■ WORK INSTRUCTION ■
Tell me how many lines in the data include "Given", and keep the reply to that number.

■ DATA SUPPLIED ■
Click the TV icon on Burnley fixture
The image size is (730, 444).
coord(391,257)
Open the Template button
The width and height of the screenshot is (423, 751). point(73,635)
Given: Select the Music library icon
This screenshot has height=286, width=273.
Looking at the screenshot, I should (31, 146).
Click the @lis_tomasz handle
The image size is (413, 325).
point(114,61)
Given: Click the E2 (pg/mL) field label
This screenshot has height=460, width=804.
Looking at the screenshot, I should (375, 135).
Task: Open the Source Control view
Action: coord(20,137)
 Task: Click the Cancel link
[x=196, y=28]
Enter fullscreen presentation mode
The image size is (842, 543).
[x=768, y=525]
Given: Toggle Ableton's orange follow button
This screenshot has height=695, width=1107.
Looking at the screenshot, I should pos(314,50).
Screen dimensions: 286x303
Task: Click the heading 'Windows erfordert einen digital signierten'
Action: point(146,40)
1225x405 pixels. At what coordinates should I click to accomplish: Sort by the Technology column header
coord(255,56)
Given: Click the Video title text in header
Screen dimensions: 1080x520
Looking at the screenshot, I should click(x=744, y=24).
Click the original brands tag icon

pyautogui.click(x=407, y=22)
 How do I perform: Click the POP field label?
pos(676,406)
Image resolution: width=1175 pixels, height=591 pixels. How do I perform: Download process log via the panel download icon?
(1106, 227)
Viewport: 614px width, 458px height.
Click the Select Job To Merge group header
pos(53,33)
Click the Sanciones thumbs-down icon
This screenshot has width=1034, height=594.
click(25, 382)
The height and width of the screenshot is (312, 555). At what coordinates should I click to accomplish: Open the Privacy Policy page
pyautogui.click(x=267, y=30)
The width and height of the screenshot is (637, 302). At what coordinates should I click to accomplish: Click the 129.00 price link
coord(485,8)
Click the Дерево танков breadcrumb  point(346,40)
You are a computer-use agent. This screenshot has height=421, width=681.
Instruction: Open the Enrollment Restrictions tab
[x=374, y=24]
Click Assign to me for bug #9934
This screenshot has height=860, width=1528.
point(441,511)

■ RESULT OF THIS EXERCISE ■
4